# MATERIAL SHOWN:

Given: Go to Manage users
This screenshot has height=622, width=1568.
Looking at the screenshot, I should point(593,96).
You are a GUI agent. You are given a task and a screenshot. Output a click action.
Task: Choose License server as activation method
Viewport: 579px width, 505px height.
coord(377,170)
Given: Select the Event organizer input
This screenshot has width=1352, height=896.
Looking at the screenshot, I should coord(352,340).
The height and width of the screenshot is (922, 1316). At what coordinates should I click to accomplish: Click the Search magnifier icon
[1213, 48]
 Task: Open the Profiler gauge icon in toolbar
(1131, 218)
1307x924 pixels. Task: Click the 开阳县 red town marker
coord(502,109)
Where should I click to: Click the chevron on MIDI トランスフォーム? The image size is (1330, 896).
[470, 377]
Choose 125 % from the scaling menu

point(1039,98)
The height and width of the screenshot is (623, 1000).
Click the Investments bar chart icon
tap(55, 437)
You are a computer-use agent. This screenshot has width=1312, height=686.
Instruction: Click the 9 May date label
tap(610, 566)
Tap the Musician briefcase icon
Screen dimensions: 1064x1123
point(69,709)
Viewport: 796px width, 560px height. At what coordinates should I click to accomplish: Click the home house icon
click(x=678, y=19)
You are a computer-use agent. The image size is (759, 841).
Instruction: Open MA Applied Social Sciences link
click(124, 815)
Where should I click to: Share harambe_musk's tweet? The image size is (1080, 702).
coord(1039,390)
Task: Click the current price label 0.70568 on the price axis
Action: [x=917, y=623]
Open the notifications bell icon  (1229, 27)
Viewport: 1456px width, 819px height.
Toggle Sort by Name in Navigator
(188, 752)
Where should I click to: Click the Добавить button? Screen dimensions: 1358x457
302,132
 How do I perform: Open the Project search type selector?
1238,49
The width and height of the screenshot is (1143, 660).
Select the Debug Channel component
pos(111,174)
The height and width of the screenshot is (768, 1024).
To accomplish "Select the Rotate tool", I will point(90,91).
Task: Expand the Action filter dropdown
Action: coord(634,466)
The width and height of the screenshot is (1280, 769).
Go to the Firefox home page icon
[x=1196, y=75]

# WORK INSTRUCTIONS:
Reproduce the listing lines word for word, starting at the line containing "Where should I click to: Click the Добавить" and ending at the end of the listing.

# EXPECTED ANSWER:
Where should I click to: Click the Добавить button? Screen dimensions: 1358x457
302,132
 How do I perform: Open the Project search type selector?
1238,49
The width and height of the screenshot is (1143, 660).
Select the Debug Channel component
pos(111,174)
The height and width of the screenshot is (768, 1024).
To accomplish "Select the Rotate tool", I will point(90,91).
Task: Expand the Action filter dropdown
Action: coord(634,466)
The width and height of the screenshot is (1280, 769).
Go to the Firefox home page icon
[x=1196, y=75]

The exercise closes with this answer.